Input:
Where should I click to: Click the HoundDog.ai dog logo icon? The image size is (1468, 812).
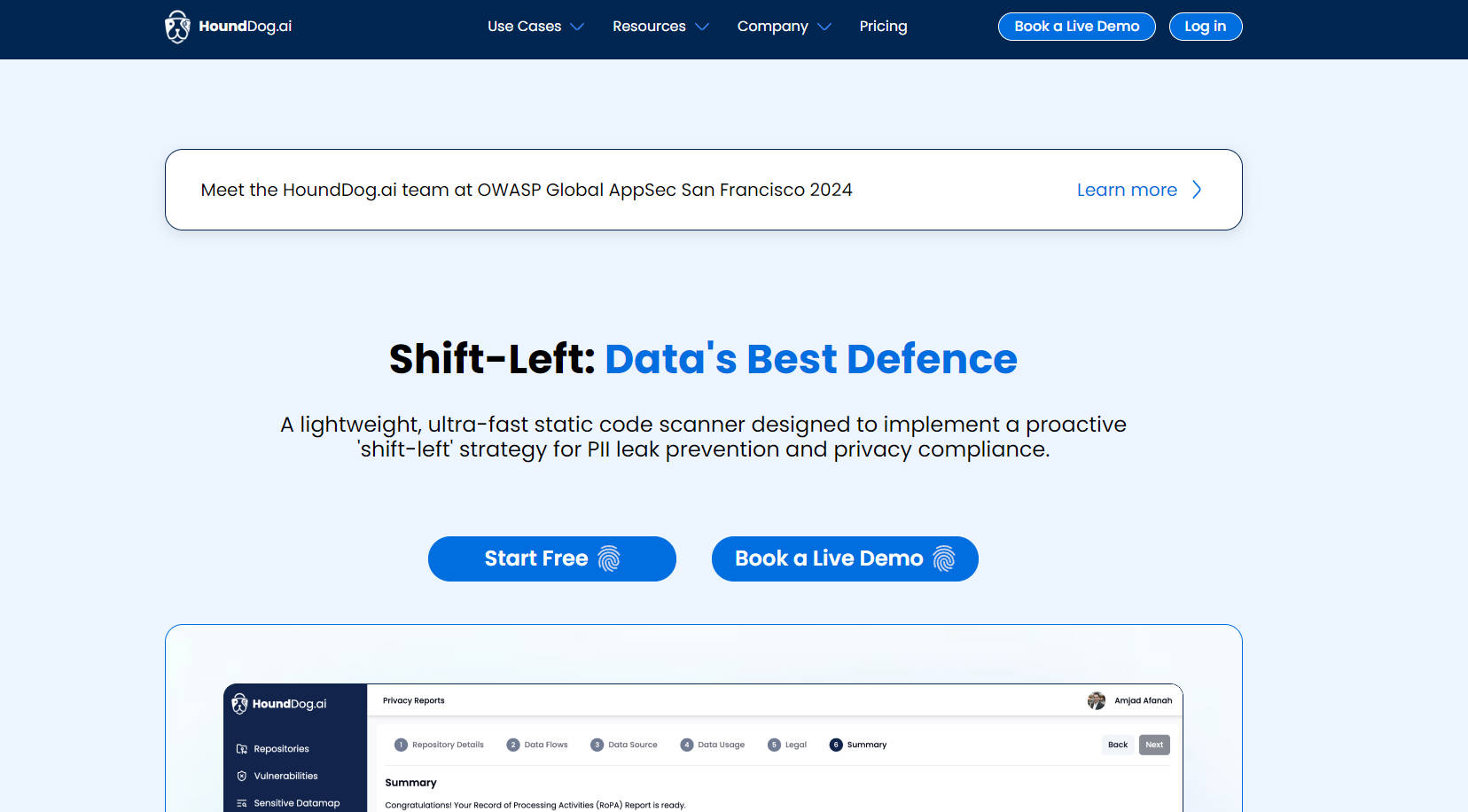click(177, 27)
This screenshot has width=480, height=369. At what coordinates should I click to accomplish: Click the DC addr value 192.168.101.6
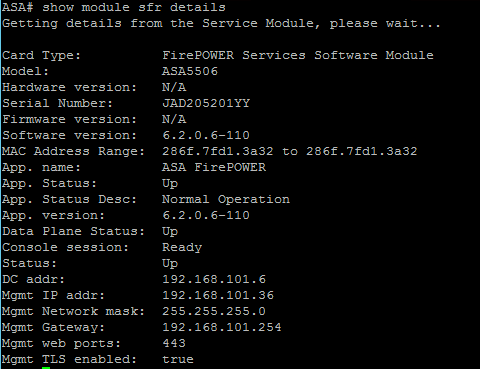[214, 279]
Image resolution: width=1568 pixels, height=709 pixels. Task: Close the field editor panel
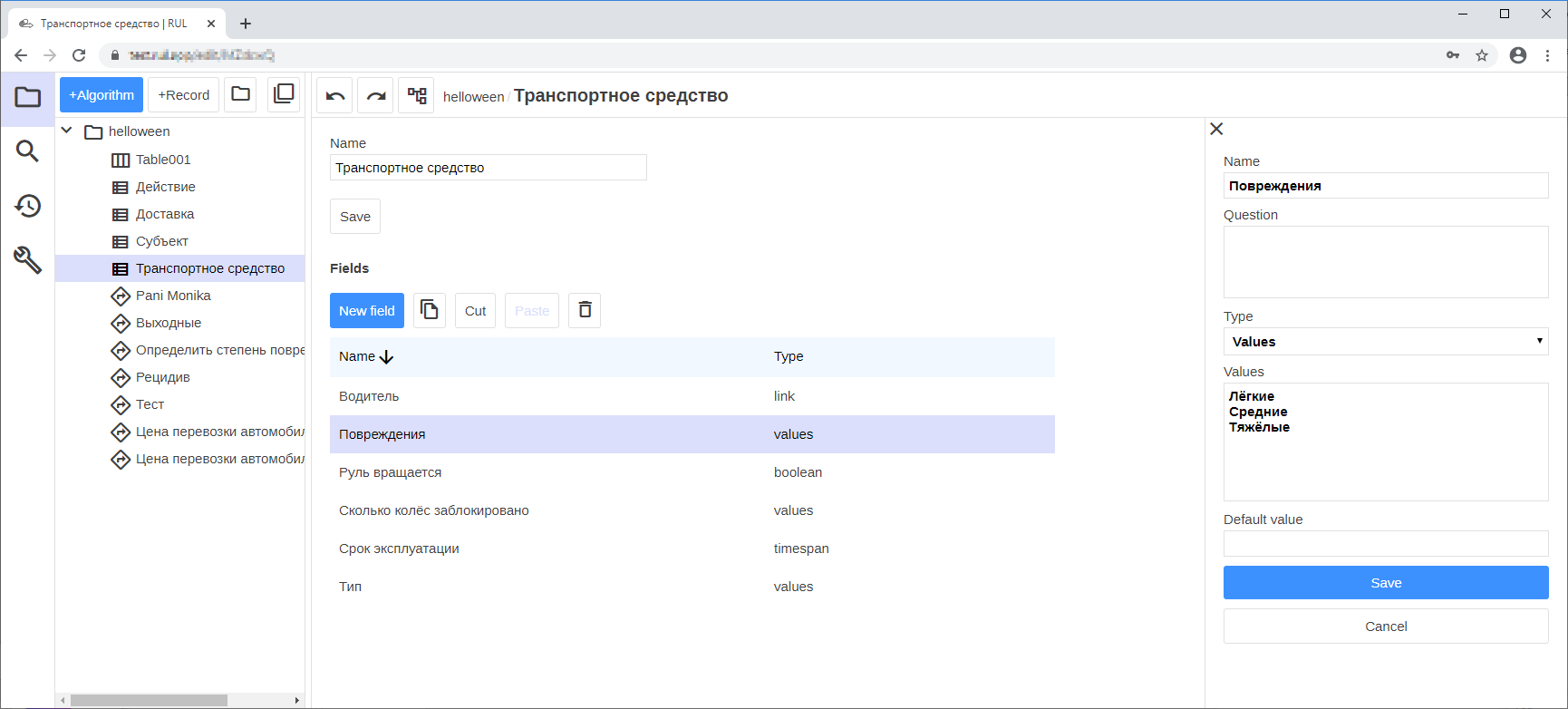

Work item: If a record holds a picture, leave the picture out and print everything else exactly.

Your solution:
Where should I click to: Click the HoundDog.ai dog logo icon? The image size is (1468, 812).
click(177, 27)
This screenshot has width=480, height=369. At what coordinates should I click to accomplish: Click the DC addr value 192.168.101.6
[214, 279]
Image resolution: width=1568 pixels, height=709 pixels. Task: Close the field editor panel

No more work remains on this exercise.